Dear Rowley,
You know the Liza song ‘I happen to like New York’? Well, I happen to like Florence. How to put it? The city somehow agrees with me. This city still encourages a well-dressed man to give it some attitude, smoke a cigarette with conviction and view men, women and mirrors as potential opportunities for amore. We also go back a long way. I’ve been coming here for more than ten years to report at the b-annual Pitti Immagine Uomo men’s fashion fair. Pitti is without doubt the main event on the men’s fashion calendar when press, buyers, peacock poseurs and bloggers descend on the city for a mutual love-in and a celebration of a collective cult of men’s tailoring.
Summer Pitti always brings out the best and in some cases worst excesses of super styling. It’s very much in the spirit of The Only Way is Essex but with higher taste levels. We’re all competing to look ‘reem’ and cause the biggest buzz amongst the legion of bloggers who haunt the gate. This season Pitti is particularly honoured with the presence of Scott ‘The Sartorialist’ who is a little pocket of a man but with a very sharp eye and keen lens. I was very anti-blogger when the phenomenon first manifested itself but have since warmed to the charms of endless Japanese fashionistos obsessively photographing your every pocket square and buttonhole.
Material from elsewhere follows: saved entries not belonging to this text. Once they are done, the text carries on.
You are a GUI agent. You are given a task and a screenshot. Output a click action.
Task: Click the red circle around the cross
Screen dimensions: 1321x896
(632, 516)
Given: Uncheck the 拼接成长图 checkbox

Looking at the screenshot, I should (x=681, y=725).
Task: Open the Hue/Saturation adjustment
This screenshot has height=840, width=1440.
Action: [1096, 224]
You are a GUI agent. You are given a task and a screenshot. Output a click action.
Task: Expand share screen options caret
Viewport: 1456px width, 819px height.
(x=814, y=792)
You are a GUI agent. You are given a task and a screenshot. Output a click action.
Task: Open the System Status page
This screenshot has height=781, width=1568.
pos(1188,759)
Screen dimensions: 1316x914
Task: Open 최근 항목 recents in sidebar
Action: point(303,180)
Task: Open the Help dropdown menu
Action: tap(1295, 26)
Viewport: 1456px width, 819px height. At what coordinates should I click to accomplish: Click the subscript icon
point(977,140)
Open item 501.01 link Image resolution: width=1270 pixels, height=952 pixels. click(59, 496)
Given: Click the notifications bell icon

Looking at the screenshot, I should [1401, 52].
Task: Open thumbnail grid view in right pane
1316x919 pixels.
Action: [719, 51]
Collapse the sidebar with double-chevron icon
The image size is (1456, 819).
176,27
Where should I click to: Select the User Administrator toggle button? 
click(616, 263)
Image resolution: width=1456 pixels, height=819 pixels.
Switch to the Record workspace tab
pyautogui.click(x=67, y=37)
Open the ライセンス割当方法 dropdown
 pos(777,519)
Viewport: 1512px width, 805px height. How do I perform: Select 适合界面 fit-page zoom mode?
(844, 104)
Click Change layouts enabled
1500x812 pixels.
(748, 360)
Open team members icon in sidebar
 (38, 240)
Florence and Pitti Uomo are very dear to my heart because they fundamentally changed my career. Before Pitti invited me to curate The London Cut Savile Row bespoke retrospective at the Palazzo Pitti in 2007, I was a newspaper style writer with equal measures of ink and gin in my veins. Pitti gave me the opportunity to become a multi-slash author/curator/broadcaster/archivist. So you’ll understand why I get a little misty as I pound the cobbled streets of Via Faenza en route to the Fortezza del Basso. The mood is not dissimilar to Elsie Tanner’s last walk down Coronation Street.

What I adore about Florence and Pitti Uomo is how much I have learnt from the brass here: Chairman Raffaello Napoleone, directors Francesca Tacconi and Lapo Cianchi and of course Sibilla della Gherardesca my Florentine Mum. I think we all agreed that in the early years I suffered from Stendhal Syndrome whereby foreigners are driven insane by the beauty of Florence. This morning I was up and dressed by 7am ready for a morning constitutional over the Ponte Vecchio and up to Palazzo Pitti. I then took breakfast in the Piazza della Republica on the terrace outside the Savoy and was at Pitti by 9am. Back in the day, I’d have been falling out of Tabasco with Anthony wailing ‘I wasn’t the ringleader’ at 9am on a Pitti Thursday morning. Some things do change, no?
Pitti Uomo has given me more solid gold fashion moments delivered with glamour and terribly high class than Milan, Paris and London put together. Highlights include the season my fixer/friend Patricia Carruthers and I flew into Florence at 3pm and by 4pm had an exclusive interview with Gianfranco Ferre moments before his exhibition at Palazzo Pitti, Pierre Cardin’s valedictory show at the Palazzo Corsini and the ludicrous Viktor & Rolf show whereby they dressed and undressed on a catwalk in total silence for over an hour as we all tried to stifle a giggle.
Don’t even get me started about my very early years at Pitti assisting Stefano Tonchi on his seminal military uniform exhibition at the Stazione Leopolda. As for the magical year spent in Florence in 2006/7 curating The London Cut, it will have to be a story for my memoirs darling. Suffice to say, having the keys to King Vittorio Emmanuele’s private apartments in a wing of the palace to dress the mannequins was quite simply unforgettable as was the evening walk alone through the Boboli Gardens.

The next 48-hours will be full on Pitti Uomo. The Anderson & Sheppard team are in town so we’ll be doing some good No 17 Clifford Street work today. But I will be sure to take some snaps of the fashion boys who will doubtless be a’preenin and a’queenin all over Florence. Savile Row can congratulate itself that we’ve won the battle to make tailoring the foundation of a well-stocked wardrobe. Even the daft fashion folk who are still working the Thom Browne ironic tailoring look – shrunken jackets, skinny rolled-up jeans, brogues without socks, bow ties and gormless hats – are accessorising in the spirit of Savile Row. My favourite sights aree the loud silk pocket squares exploding out of jacket pockets like a magician entertaining the audience on Margate Pier.
Without doubt, the story this season at Pitti Uomo is the shorts suit or the shorts separates look. A shorts suit is too try hard for me so I tailored a pair of white Huntsman cotton trousers and a pair of khaki Gap chinos to knee-length shorts with turn-ups. I have not packed a single tie either. Well, it is 34 degrees in the shade with the threat of 40 come high noon today. You’re dripping with sweat before you’ve even taken two steps into the Fortezza.